Exercise brief
Make a tally of the lines in the records that include the string "computer", and give only that number.

Supplied information

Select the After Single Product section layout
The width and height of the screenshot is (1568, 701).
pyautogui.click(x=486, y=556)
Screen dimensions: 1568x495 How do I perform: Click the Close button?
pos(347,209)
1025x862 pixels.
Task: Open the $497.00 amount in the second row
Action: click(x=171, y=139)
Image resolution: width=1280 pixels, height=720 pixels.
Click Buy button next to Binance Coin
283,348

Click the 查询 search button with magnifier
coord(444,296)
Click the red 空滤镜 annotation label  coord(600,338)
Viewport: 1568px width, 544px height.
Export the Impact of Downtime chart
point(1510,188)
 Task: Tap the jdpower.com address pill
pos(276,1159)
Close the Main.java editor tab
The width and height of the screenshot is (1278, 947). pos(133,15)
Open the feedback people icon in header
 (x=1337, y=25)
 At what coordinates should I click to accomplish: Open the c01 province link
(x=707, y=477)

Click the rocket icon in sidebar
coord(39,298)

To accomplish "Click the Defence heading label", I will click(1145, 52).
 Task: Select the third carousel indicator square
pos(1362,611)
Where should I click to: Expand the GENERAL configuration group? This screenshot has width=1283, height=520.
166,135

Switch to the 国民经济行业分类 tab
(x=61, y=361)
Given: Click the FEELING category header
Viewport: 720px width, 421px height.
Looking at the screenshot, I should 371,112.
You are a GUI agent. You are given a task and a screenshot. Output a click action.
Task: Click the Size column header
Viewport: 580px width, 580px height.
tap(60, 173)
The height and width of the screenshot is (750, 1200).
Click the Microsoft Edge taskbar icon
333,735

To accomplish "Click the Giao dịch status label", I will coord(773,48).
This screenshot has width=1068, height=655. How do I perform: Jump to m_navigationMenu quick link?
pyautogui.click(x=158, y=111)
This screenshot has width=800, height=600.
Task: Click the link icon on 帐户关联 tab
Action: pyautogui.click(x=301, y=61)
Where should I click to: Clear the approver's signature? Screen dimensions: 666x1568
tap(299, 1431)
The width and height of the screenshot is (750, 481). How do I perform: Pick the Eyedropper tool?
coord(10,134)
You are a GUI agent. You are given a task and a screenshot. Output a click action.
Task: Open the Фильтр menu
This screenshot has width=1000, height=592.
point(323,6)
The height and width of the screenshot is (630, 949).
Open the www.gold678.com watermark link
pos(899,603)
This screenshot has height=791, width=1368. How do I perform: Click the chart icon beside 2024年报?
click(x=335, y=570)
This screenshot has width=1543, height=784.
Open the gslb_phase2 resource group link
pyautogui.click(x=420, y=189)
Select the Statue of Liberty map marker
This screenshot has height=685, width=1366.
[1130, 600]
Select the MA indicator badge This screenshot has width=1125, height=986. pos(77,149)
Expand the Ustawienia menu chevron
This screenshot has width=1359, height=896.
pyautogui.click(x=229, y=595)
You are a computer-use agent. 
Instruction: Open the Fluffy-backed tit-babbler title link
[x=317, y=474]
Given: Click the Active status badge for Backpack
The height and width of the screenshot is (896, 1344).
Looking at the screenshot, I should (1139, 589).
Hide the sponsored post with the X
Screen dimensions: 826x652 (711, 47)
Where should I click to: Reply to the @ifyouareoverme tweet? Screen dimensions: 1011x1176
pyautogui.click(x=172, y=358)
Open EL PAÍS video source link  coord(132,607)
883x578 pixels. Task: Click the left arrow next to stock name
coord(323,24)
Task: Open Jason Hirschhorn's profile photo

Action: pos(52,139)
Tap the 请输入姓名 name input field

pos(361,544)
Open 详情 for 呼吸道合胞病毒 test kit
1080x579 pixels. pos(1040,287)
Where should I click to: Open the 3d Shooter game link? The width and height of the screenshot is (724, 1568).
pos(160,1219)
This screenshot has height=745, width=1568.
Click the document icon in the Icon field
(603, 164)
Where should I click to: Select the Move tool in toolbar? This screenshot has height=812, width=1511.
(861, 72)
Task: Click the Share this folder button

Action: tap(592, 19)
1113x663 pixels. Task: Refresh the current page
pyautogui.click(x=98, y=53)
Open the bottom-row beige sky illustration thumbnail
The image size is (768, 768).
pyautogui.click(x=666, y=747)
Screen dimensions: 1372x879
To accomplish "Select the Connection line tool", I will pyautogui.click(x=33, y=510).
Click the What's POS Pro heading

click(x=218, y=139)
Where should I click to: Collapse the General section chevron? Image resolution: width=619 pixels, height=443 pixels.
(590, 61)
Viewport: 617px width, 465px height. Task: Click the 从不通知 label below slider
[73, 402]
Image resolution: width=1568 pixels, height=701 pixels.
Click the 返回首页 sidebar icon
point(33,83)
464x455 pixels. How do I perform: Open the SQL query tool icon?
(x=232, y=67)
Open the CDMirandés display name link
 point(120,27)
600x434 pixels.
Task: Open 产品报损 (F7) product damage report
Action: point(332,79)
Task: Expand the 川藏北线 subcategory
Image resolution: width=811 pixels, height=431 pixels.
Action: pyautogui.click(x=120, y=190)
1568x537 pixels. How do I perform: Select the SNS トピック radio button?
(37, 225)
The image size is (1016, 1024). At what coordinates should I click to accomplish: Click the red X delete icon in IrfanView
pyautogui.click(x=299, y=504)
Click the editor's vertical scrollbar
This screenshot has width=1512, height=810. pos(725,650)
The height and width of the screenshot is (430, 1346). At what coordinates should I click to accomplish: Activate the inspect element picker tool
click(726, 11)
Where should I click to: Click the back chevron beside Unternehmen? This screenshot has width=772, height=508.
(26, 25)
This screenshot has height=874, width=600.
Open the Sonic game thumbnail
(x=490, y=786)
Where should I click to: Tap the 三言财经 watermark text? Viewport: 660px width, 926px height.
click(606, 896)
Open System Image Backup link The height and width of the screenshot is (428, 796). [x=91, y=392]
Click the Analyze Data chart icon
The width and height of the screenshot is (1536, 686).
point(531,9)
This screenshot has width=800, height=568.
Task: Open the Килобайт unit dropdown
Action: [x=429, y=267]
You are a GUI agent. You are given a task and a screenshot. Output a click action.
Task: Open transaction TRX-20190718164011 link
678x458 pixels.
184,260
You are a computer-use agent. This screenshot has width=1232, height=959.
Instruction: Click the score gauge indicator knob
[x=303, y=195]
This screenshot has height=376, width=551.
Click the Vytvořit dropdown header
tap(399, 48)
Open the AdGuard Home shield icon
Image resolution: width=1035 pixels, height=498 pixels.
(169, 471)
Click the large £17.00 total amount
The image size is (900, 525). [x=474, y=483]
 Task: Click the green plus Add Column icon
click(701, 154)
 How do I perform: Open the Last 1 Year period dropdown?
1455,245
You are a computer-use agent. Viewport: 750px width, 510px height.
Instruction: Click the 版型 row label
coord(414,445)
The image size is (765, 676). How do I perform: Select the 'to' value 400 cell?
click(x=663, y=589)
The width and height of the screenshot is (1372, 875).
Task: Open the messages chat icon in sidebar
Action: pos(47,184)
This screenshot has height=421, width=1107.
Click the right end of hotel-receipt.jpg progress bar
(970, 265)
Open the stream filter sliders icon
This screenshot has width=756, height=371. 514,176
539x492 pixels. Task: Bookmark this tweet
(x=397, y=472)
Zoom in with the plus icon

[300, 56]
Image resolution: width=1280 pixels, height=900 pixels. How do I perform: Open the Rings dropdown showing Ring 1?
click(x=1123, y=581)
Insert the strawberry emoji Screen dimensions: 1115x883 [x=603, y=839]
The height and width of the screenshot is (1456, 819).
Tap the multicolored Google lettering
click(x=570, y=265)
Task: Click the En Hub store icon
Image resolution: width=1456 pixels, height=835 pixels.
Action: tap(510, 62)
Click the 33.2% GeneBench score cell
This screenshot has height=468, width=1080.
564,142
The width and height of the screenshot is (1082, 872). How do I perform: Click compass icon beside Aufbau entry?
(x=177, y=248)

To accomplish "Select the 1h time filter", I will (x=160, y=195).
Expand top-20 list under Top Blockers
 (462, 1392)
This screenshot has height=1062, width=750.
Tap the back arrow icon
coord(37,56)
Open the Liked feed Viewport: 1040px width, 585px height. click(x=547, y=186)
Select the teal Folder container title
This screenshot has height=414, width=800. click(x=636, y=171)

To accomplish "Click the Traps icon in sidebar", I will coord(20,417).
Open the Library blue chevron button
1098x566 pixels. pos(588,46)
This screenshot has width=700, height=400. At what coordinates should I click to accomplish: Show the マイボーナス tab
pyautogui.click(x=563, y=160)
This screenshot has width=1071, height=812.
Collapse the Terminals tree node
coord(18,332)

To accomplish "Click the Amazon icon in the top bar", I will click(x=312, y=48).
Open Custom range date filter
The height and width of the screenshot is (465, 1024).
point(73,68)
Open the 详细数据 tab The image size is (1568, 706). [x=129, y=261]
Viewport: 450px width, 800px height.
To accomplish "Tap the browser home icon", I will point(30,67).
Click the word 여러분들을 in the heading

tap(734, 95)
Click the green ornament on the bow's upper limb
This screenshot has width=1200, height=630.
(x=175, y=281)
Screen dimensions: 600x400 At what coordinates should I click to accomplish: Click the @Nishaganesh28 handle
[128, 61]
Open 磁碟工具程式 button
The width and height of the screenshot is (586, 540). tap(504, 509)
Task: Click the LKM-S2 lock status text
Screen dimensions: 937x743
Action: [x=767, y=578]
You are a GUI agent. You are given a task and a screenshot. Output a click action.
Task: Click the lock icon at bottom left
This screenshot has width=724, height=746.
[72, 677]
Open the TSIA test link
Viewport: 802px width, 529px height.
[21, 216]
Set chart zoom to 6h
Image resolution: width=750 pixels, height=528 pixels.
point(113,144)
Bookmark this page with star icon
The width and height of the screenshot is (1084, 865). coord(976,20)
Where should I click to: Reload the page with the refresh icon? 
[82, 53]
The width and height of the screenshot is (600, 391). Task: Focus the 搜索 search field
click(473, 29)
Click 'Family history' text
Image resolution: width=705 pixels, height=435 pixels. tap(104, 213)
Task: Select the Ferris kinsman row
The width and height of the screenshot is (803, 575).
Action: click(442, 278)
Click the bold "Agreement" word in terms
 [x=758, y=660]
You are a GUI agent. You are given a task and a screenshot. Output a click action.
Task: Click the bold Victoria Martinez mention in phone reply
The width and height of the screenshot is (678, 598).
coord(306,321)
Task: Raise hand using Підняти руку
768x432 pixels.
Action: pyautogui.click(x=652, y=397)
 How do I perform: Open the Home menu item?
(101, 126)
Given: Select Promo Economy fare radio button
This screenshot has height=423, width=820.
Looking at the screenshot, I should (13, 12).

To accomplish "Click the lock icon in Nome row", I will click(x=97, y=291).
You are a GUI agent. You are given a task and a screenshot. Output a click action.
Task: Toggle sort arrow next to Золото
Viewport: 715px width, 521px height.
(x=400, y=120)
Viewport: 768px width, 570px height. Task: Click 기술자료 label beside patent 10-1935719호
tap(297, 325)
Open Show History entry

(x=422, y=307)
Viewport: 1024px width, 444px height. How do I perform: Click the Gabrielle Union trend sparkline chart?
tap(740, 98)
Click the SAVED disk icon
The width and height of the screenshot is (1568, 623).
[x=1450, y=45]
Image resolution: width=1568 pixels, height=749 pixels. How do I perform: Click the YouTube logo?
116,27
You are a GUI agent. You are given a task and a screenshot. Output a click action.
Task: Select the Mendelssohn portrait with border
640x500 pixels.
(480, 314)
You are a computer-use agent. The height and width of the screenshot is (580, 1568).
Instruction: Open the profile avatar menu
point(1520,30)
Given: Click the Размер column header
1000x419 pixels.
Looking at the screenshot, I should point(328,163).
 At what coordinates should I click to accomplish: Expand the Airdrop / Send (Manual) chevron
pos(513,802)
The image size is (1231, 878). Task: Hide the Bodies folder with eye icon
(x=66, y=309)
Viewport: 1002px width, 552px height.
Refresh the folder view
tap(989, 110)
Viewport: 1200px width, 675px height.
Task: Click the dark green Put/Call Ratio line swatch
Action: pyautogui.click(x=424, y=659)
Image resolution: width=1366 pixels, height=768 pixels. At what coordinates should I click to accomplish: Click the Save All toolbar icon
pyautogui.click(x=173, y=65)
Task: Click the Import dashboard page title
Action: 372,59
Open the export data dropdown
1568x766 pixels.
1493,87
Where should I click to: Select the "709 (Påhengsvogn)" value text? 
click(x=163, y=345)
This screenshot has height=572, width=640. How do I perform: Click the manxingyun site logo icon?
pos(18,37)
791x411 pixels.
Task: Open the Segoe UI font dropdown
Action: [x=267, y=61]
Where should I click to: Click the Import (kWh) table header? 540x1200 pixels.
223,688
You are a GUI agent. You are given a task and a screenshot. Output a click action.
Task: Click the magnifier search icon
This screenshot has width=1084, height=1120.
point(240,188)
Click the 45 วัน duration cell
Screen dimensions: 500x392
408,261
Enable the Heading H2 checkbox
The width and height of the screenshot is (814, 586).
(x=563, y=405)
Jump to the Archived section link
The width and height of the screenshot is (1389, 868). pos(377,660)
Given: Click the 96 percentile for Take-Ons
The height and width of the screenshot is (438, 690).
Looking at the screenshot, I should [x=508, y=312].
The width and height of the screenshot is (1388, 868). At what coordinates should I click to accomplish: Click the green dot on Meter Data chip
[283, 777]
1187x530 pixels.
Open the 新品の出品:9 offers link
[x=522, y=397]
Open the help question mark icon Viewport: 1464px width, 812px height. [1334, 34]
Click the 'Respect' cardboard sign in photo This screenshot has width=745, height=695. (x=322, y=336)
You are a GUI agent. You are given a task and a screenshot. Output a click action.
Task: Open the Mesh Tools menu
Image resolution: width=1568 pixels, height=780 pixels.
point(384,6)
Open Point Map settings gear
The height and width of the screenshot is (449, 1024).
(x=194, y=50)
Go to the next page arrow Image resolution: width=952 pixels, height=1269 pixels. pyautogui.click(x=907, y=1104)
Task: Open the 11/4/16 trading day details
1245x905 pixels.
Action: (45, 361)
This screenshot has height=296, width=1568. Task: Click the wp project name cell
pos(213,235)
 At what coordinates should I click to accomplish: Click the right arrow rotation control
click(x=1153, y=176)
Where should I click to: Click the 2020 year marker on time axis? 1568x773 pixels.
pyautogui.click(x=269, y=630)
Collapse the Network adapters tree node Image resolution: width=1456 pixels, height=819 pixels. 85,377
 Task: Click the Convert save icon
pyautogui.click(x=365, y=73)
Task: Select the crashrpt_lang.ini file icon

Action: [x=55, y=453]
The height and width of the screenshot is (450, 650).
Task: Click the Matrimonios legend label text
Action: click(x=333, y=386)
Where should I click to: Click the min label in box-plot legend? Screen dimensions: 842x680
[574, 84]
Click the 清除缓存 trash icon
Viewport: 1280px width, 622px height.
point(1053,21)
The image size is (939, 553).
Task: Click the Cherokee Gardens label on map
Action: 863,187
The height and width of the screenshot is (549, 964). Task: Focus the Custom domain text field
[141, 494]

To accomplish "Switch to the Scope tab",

Answer to this problem
4